Embedding Datasets
Learn how to define and augment datasets with embedding columns for advanced search capabilities.
Overview​
Spice provides three distinct methods for handling embedding columns in datasets:
- Just-in-Time (JIT) Embeddings: Dynamically computes embeddings, on-demand, during query execution, without precomputing data.
- Accelerated Embeddings: Precomputes embeddings by transforming and augmenting the source dataset for faster query and search performance.
- Passthrough Embeddings: Utilizes pre-existing embeddings directly from the underlying source datasets, bypassing any additional computation.

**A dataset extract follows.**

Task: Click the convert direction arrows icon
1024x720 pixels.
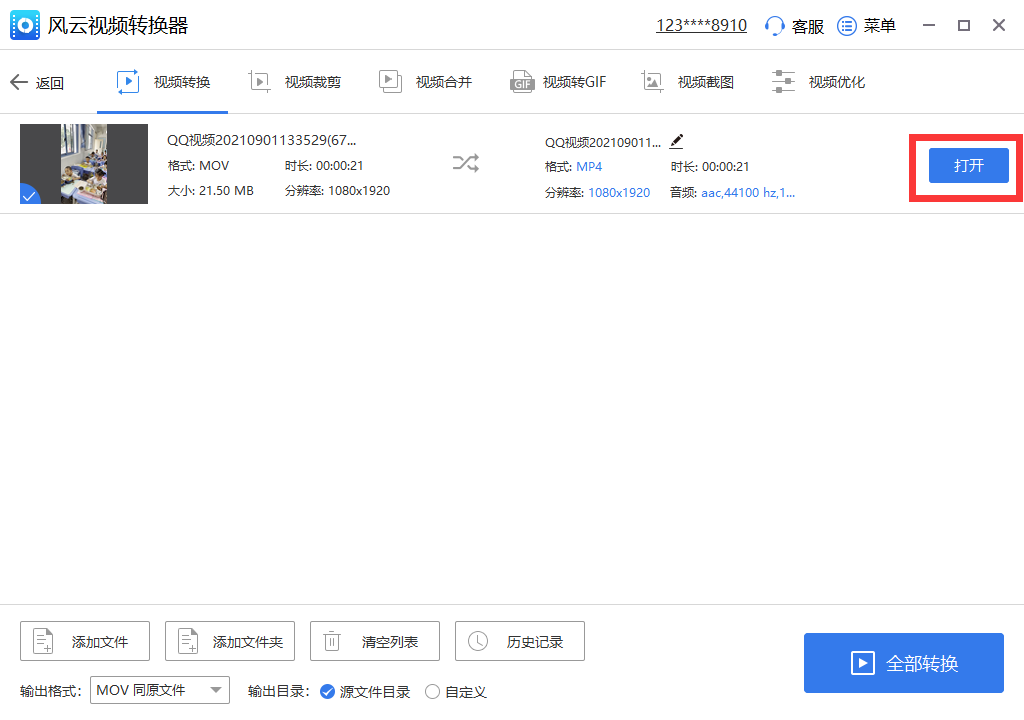Action: click(465, 162)
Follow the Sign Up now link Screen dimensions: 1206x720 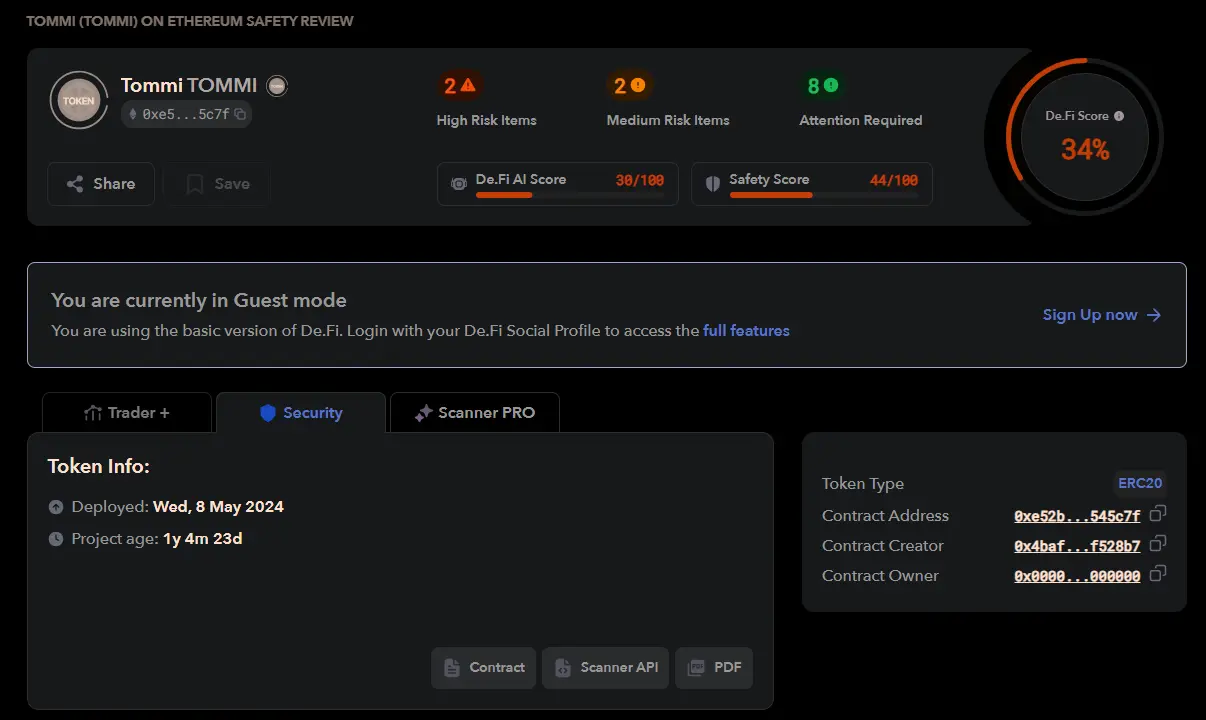(x=1102, y=315)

Configuring Embedding Models​
Before configuring dataset embeddings define the embedding models in the spicepod.yaml
, for example:
embeddings:
- name: local_embedding_model
from: huggingface:huggingface.co/sentence-transformers/all-MiniLM-L6-v2
- from: openai
name: remote_service
params:
openai_api_key: ${ secrets:SPICE_OPENAI_API_KEY }
See Embedding components for more information on embedding models.
Vector Searches​
Spice supports complex searches by utilizing embeddings. Both local and remote embedding models can be used for vector searches.
To run a vector search, embeddings must be defined for the relevant columns in your dataset. Once configured, similarity searches can be performed using the defined embeddings.
For detailed instructions and examples on running vector searches, refer to the Vector-Based Search documentation.